-
Notifications
You must be signed in to change notification settings - Fork 0
REST API
NGRAMS has been built following API-first principles. The goal is to make the accessibility of ngram data as easy as possible. The API sends and receives data in UTF-8 encoded JSON format.
There are endpoints which enable the following types of requests:
- Search Request — Send a wildcard query and receive matching ngrams.
- Batch Request — Send multiple raw queries at once and receive matching ngrams.
- Ngram Request — Send an ngram id and receive year-based match count information.
- CorpusInfo Request — Get static information about a corpus.
- TotalCounts Request — Get total match counts by ngram length and year.
The REST API is currently in beta status — expect things to change.
By using the API, you agree to our Terms of Service. In short, they read: NGRAMS can be used free of charge, for both commercial and non-commercial purposes. Use requires attribution.
https://api.ngrams.dev
We do not apply any rate limiting at the moment.

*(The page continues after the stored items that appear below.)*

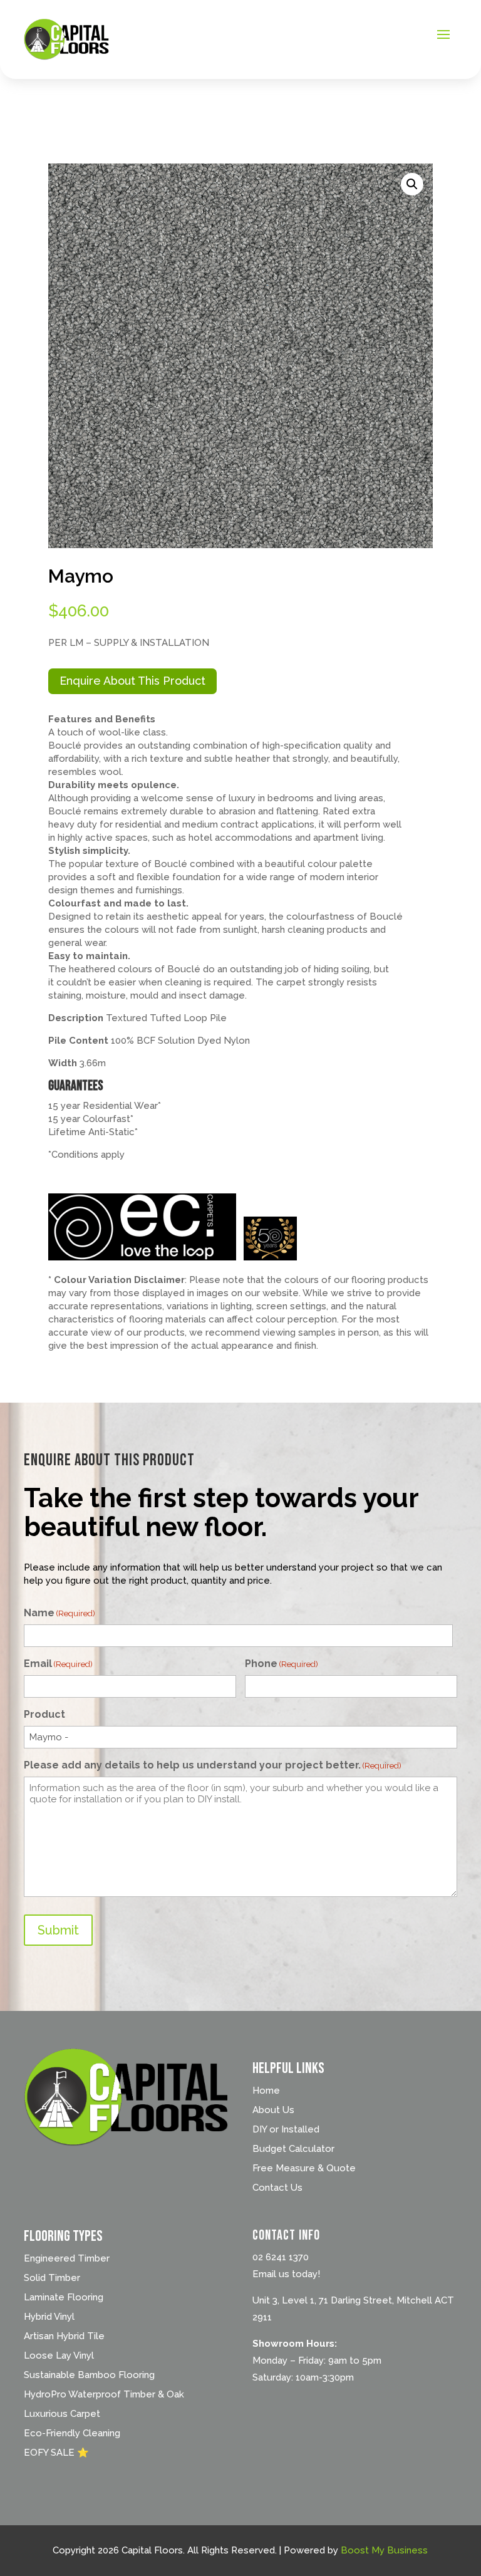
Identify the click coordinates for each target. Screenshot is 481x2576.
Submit (58, 1930)
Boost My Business (384, 2550)
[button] (412, 184)
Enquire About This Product (132, 680)
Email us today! (286, 2274)
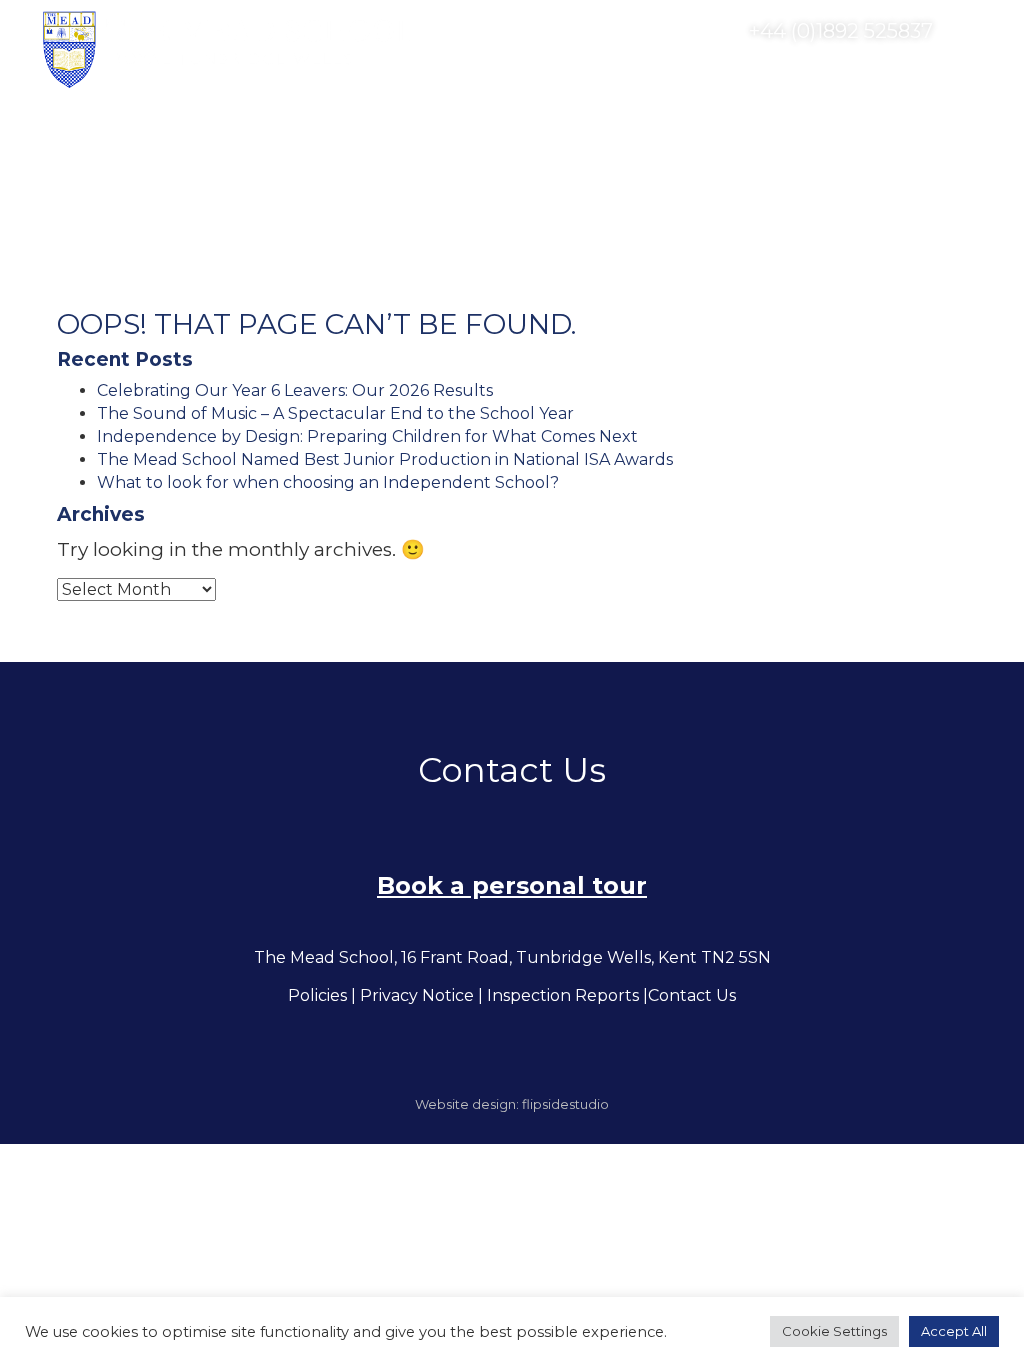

You can send as many requests as you want. We will adjust this policy if necessary.
We will block clients based on IP address if we detect abnormal usage, e.g. repeatedly trying to request undocumented endpoints.
At the moment, the following corpora are available.
| Name | Label | #Ngrams |
|---|---|---|
| English | eng |
23.6 B |
| German | ger |
4.5 B |
| Russian | rus |
1.5 B |
TLDR Here is how to get started in FAQ style.
In NGRAMS every ngram has an absolute total match count and a relative total match count. The former is the sum of all year-based absolute match counts. The latter is the absolute total match count divided by the absolute total match count of all ngrams of the same length — you can call this the ngram's probability.
-
Send a Search Request.
GET {base_url}/{corpus}/search?query=my+awesome+ngram -
You will receive a list of matching ngrams because the search is not case-sensitive by default, i.e. the list contains
my awesome ngram,MY AWESOME NGRAM, etc. You can add&flags=csto make the search case-sensitive (only one or none match). Each ngram in the list has arelTotalMatchCountproperty.
I need one probability for all cases of this ngram.
-
Send a Search Request with result set collapsing.
GET {base_url}/{corpus}/search?query=my+awesome+ngram&flags=cr -
You will get one (or none) matching ngram whose absolute total match count is the sum of all cases, i.e.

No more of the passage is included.